Pour une Journée mondiale de la pandémie
Nous vivons une époque mémorielle et peu sélective. Dans l’océan des choses à fêter chaque année, la profusion ressemble à un grenier jamais rangé depuis trop de générations. Remarquez: ainsi, le fatigant bicentenaire de la mort de Napoléon, qui n’a pourtant pas laissé un empire de bons souvenirs en dehors d’Ajaccio ou de la place Vendôme.
Mais il y a aussi la Journée mondiale du jardinage nu (le 1er mai), celle des légumineuses, de la justice sociale, ou encore la Journée des passages à niveau (c’est le 10 juin, préparez vos képis de chefs de gare).
Pour la peine, je voudrais qu’on lance une Journée mondiale de la pandémie. Un jour où, télétravail oblige, on resterait tous à la maison. Pas question d’inviter du monde. Apérozoom dès 18h et Netflix en dessert. Les magasins non essentiels seraient fermés, les restos, terrasses, clubs et tutti quanti aussi. Les avions cloués au sol. On époussetterait nos masques pour l’occasion, et en se les remettant sur le nez on se demanderait comment on avait pu vivre avec si longtemps.

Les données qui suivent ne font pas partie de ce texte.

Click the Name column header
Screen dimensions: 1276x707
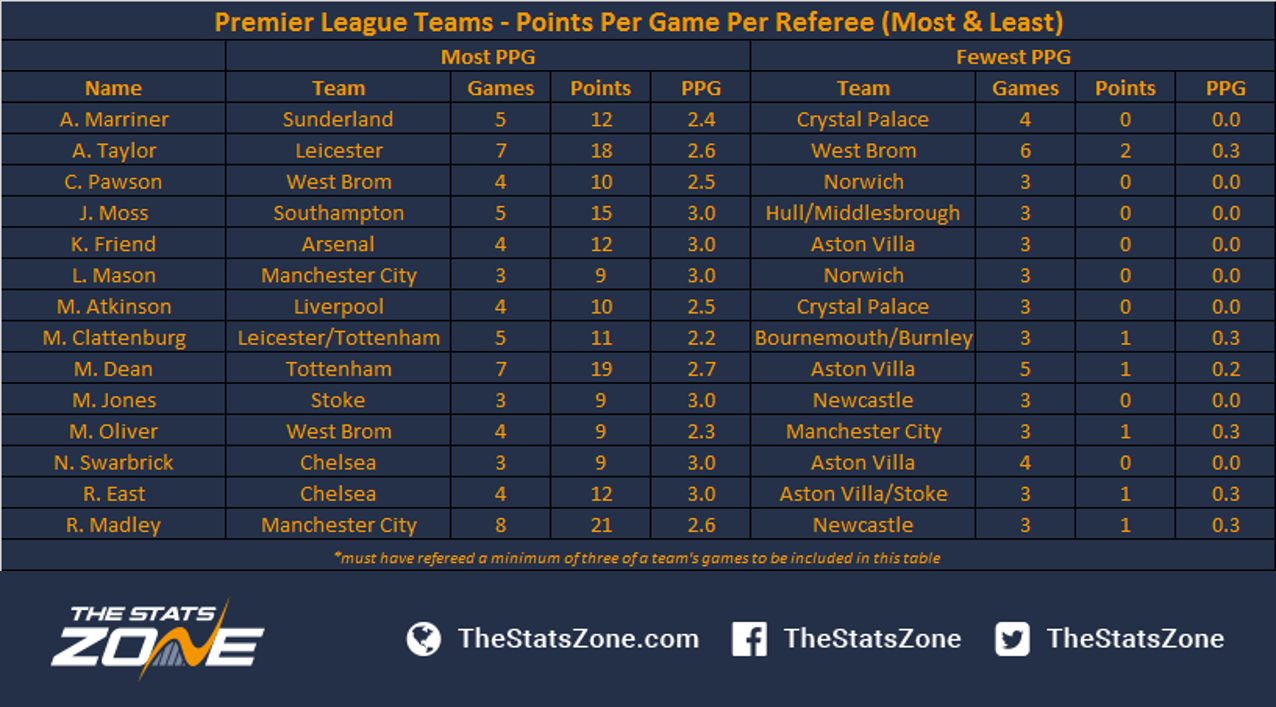(x=113, y=88)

AÏNA SKJELLAUG La tradition voudrait qu’à un moment donné on s’enfile tous un truc dans le nez
On écouterait nos gouvernants dans leurs discours commémoratifs à la télé. Leurs tons seraient graves et sérieux. Parfois, un petit pansement sur le crâne rasé.
Bien sûr, il y aurait des défilés, les descendants de ceux pour qui tout cela n’avait été qu’une vaste supercherie. Ils appelleraient à l’abolition de cette date consacrée.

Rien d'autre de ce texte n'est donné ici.